I just found out today that 1.2% of the electricity consumption in the US was due to data centers and the massive arrays of servers and cooling equipment that they hold (45 billion kilowatt-hours of energy were consumed in 2005).
Worldwide figures say however, that data centers account for about 0.8% of the total global energy consumption. And the other bad news is that between 2000 and 2005, the total number of data centers doubled. These figures were taken from a study commissioned by AMD and was reviewed by major server companies as well as Intel, IBM, Hewlett-Packard, Sun, and Dell.
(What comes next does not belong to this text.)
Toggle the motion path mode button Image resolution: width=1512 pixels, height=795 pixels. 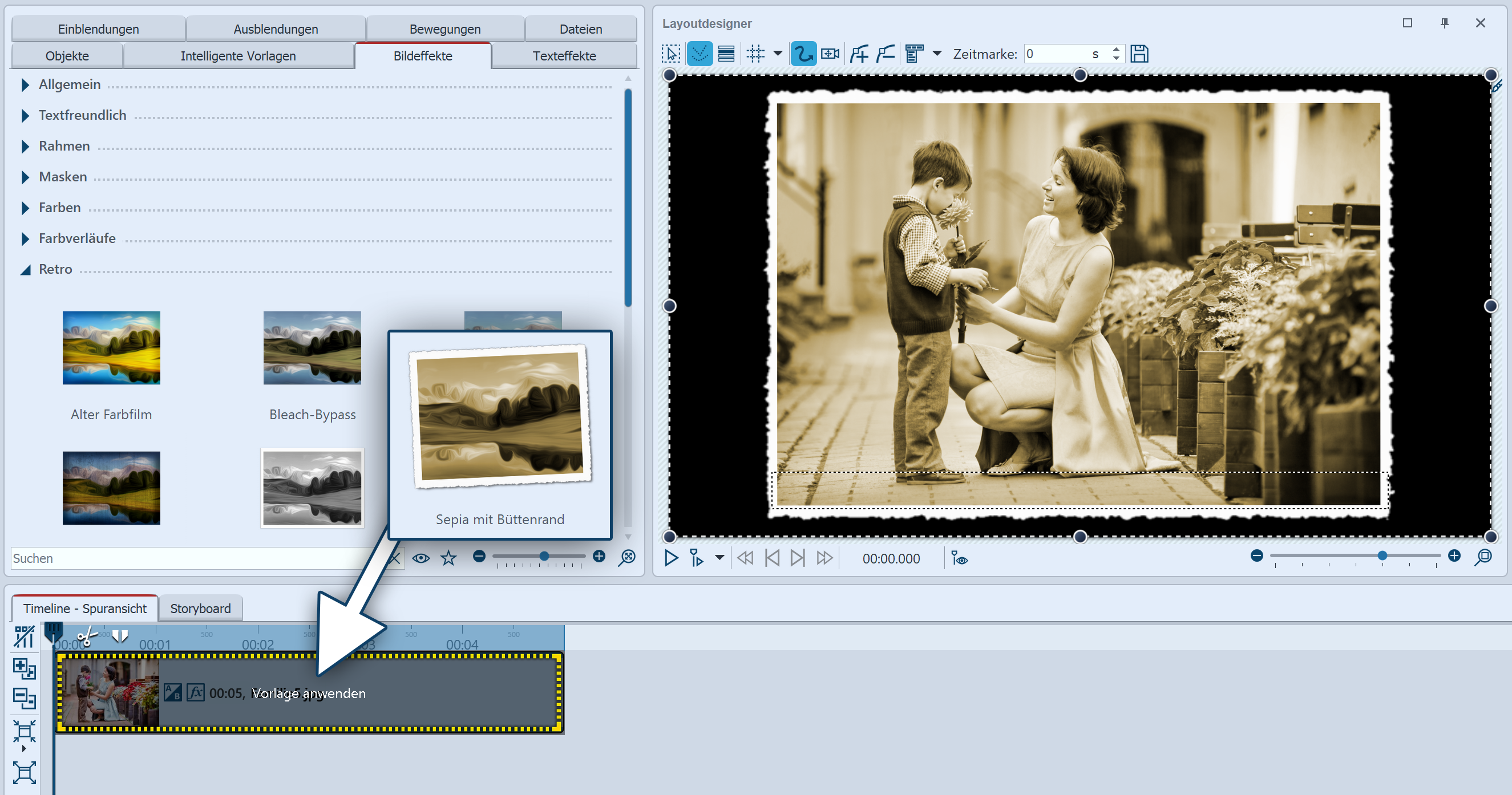(x=803, y=54)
I wouldn’t be surprised, considering that on an average 1 Million domain names are registered per month. According to Netcraft, at the start of February, there were 108,810,358 domain names on the net, an additional 1.93 million sites added from the previous month. 50 Million of those domain names were considered active. Add to that, that the number of internet users are constantly growing, fueled by lower hardware costs and dropping broadband rates.
There is hope however as major companies have already taken notice of the high energy costs of computing equipment and are starting to design computer equipment that are less energy hungry. 2006 was the year that Intel and AMD have been making marketing pitches of having the less power consuming processor.
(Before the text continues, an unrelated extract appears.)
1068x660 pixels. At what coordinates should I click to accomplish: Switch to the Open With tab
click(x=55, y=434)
Server power demand has moved high up customer priority lists–especially with rising power costs and overstuffed data centers–and hardware makers are responding. Among the touted fixes are energy-efficient processors, power consumption caps, water cooling and consolidation of work from numerous inefficient low-end servers to fewer, more-powerful machines.
The US Congress has also put the government on the issue as a bill was passed last December 2006 calling for a study on how to reduce the power consumption of Data Centers.